* [Aim of the exercise] Reproduce the entries that follow, exactly and in full.
***
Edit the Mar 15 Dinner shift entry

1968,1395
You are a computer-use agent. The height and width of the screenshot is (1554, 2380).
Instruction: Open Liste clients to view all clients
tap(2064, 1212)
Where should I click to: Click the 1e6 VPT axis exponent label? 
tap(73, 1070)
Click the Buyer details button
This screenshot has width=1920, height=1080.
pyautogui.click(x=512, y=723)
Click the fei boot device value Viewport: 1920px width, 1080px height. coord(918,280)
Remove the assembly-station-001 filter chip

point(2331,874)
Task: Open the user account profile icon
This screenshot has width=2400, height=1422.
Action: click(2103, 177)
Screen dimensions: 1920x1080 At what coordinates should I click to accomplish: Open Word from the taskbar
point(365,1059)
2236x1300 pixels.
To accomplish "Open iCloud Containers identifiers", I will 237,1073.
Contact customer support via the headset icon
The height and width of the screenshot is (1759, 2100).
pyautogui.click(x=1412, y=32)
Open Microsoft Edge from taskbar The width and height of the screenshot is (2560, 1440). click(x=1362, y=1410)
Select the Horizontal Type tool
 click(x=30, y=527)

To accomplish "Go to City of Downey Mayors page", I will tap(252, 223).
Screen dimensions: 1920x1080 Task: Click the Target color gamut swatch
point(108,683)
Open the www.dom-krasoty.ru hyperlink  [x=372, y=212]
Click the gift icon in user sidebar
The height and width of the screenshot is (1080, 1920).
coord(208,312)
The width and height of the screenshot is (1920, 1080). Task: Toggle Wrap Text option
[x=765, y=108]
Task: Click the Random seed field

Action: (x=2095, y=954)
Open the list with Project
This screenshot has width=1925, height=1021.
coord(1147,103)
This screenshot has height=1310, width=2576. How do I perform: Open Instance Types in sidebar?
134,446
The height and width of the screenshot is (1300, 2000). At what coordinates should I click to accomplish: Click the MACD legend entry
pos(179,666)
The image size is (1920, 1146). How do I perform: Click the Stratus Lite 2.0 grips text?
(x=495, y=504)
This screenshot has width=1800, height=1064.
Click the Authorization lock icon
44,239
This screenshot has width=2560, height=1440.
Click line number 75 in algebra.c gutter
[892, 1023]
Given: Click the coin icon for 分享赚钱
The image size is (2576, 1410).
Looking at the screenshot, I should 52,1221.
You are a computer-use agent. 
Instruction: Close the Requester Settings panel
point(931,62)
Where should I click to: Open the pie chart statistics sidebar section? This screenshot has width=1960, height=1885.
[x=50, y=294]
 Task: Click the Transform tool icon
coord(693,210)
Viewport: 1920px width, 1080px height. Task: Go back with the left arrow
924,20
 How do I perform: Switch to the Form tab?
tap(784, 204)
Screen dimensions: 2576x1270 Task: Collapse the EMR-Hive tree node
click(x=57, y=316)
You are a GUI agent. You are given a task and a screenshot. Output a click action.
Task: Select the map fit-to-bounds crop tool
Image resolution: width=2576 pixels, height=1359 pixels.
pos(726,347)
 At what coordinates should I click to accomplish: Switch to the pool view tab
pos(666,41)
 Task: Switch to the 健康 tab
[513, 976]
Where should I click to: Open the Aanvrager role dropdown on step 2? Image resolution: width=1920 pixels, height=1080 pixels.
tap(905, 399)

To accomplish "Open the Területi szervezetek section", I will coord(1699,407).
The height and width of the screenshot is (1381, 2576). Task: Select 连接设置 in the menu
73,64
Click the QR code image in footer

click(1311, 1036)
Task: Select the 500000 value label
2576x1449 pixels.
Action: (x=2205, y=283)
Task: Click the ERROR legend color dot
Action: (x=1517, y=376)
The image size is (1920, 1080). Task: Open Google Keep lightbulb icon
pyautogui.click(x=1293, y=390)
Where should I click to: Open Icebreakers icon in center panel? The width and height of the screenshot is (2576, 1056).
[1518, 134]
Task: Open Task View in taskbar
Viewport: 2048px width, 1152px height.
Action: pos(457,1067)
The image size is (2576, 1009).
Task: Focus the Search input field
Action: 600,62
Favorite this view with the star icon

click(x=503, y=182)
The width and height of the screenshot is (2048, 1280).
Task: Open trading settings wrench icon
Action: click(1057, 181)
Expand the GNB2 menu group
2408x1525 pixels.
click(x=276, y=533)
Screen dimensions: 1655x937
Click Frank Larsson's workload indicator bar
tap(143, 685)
***
* [Response to the task]
Edit the Mar 15 Dinner shift entry

1968,1395
You are a computer-use agent. The height and width of the screenshot is (1554, 2380).
Instruction: Open Liste clients to view all clients
tap(2064, 1212)
Where should I click to: Click the 1e6 VPT axis exponent label? 
tap(73, 1070)
Click the Buyer details button
This screenshot has width=1920, height=1080.
pyautogui.click(x=512, y=723)
Click the fei boot device value Viewport: 1920px width, 1080px height. coord(918,280)
Remove the assembly-station-001 filter chip

point(2331,874)
Task: Open the user account profile icon
This screenshot has width=2400, height=1422.
Action: click(2103, 177)
Screen dimensions: 1920x1080 At what coordinates should I click to accomplish: Open Word from the taskbar
point(365,1059)
2236x1300 pixels.
To accomplish "Open iCloud Containers identifiers", I will 237,1073.
Contact customer support via the headset icon
The height and width of the screenshot is (1759, 2100).
pyautogui.click(x=1412, y=32)
Open Microsoft Edge from taskbar The width and height of the screenshot is (2560, 1440). click(x=1362, y=1410)
Select the Horizontal Type tool
 click(x=30, y=527)

To accomplish "Go to City of Downey Mayors page", I will tap(252, 223).
Screen dimensions: 1920x1080 Task: Click the Target color gamut swatch
point(108,683)
Open the www.dom-krasoty.ru hyperlink  [x=372, y=212]
Click the gift icon in user sidebar
The height and width of the screenshot is (1080, 1920).
coord(208,312)
The width and height of the screenshot is (1920, 1080). Task: Toggle Wrap Text option
[x=765, y=108]
Task: Click the Random seed field

Action: (x=2095, y=954)
Open the list with Project
This screenshot has width=1925, height=1021.
coord(1147,103)
This screenshot has height=1310, width=2576. How do I perform: Open Instance Types in sidebar?
134,446
The height and width of the screenshot is (1300, 2000). At what coordinates should I click to accomplish: Click the MACD legend entry
pos(179,666)
The image size is (1920, 1146). How do I perform: Click the Stratus Lite 2.0 grips text?
(x=495, y=504)
This screenshot has width=1800, height=1064.
Click the Authorization lock icon
44,239
This screenshot has width=2560, height=1440.
Click line number 75 in algebra.c gutter
[892, 1023]
Given: Click the coin icon for 分享赚钱
The image size is (2576, 1410).
Looking at the screenshot, I should 52,1221.
You are a computer-use agent. 
Instruction: Close the Requester Settings panel
point(931,62)
Where should I click to: Open the pie chart statistics sidebar section? This screenshot has width=1960, height=1885.
[x=50, y=294]
 Task: Click the Transform tool icon
coord(693,210)
Viewport: 1920px width, 1080px height. Task: Go back with the left arrow
924,20
 How do I perform: Switch to the Form tab?
tap(784, 204)
Screen dimensions: 2576x1270 Task: Collapse the EMR-Hive tree node
click(x=57, y=316)
You are a GUI agent. You are given a task and a screenshot. Output a click action.
Task: Select the map fit-to-bounds crop tool
Image resolution: width=2576 pixels, height=1359 pixels.
pos(726,347)
 At what coordinates should I click to accomplish: Switch to the pool view tab
pos(666,41)
 Task: Switch to the 健康 tab
[513, 976]
Where should I click to: Open the Aanvrager role dropdown on step 2? Image resolution: width=1920 pixels, height=1080 pixels.
tap(905, 399)

To accomplish "Open the Területi szervezetek section", I will coord(1699,407).
The height and width of the screenshot is (1381, 2576). Task: Select 连接设置 in the menu
73,64
Click the QR code image in footer

click(1311, 1036)
Task: Select the 500000 value label
2576x1449 pixels.
Action: (x=2205, y=283)
Task: Click the ERROR legend color dot
Action: (x=1517, y=376)
The image size is (1920, 1080). Task: Open Google Keep lightbulb icon
pyautogui.click(x=1293, y=390)
Where should I click to: Open Icebreakers icon in center panel? The width and height of the screenshot is (2576, 1056).
[1518, 134]
Task: Open Task View in taskbar
Viewport: 2048px width, 1152px height.
Action: pos(457,1067)
The image size is (2576, 1009).
Task: Focus the Search input field
Action: 600,62
Favorite this view with the star icon

click(x=503, y=182)
The width and height of the screenshot is (2048, 1280).
Task: Open trading settings wrench icon
Action: click(1057, 181)
Expand the GNB2 menu group
2408x1525 pixels.
click(x=276, y=533)
Screen dimensions: 1655x937
Click Frank Larsson's workload indicator bar
tap(143, 685)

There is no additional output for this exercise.